Compared to the TOPAZ4 reanalysis, INTAROS-opt simulates less freshwater content over the Arctic continental shelves and slightly more freshwater in the Canadian Basin (Figure 10a). One may argue that INTAROS-opt increases the freshwater content in the Canadian Basin at the expense of degrading the Arctic continental shelves. However, the mean freshwater content increment after data assimilation (Figure 9a) shows almost no changes in the Arctic marginal seas.
 Based on observations (Proshutinsky et al., 2009), the WOA18 atlas (Zweng et al., 2018), the PHC atlas version 3.0 (Steele et al., 2001), INTAROS-ctrl, INTAROS-opt, and the TOPAZ4 reanalysis, we computed the freshwater content in the Beaufort Sea (Figure 10c), the Laptev and East Siberian Seas (Figure 10d). INTAROS-opt changes the mean freshwater content without altering its variability. The mean freshwater content in the Beaufort Sea is increased from 12 km3 to 16 km3 after data assimilation (Figure 10c), but changes in the marginal seas are small except for the first year (Figure 10d).

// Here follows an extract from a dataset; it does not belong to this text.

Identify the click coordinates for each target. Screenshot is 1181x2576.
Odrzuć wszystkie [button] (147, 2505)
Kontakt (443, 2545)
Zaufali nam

Freshwater content (Figure 10a) and SSS (Figure 10b) remain different between the TOPAZ4 system and our reanalysis, especially over the Arctic marginal shelves. SSS in the INTAROS-opt is much higher than the TOPAZ4 reanalysis in the marginal seas, resulting in less freshwater content (Figure 10a). In the TOPAZ4 system, SSS is relaxed to a combined climatology of the WOA05 and the version 3.0 of  PHC (Steele, 2001) with a timescale of 30 days to complement limitations of seasonal river discharge and relatively coarse atmospheric forcing. In our reanalysis,  the salinity is mainly changed by adjustment of initial salinity and atmospheric forcing. In the marginal seas, the SSS restoring term is more efficient in changing SSS, while adjusting atmospheric forcing seems not as efficient. However, it may not improve freshwater content efficiently in the marginal seas (Figure 10d) and also damps the seasonal freshwater content variability (green lines in Figure 10c, d).
The WOA18 data remains an essential source of hydrographic observations to constraint the model’s climatology in this study. However, the differences between different hydrographic atlases remain significant (Figure 10c,d) regarding mean state and variability. Although the PHC atlas data (Steele et al., 2001) is more popularly used in studies of the Arctic Ocean, we note that the WOA18 atlas is closer to the observations (Figure 10c) concerning the freshwater content in the Beaufort Sea. Moreover, WOA18 reveals the secondary maximum of freshwater content occurring from May to July (see Figure 5 in Proshutinsky et al., 2019). Increasing the number of Arctic Ocean hydrographic observations and improving the quality of the Arctic Ocean climatology are required for further improving the model simulation through data assimilation.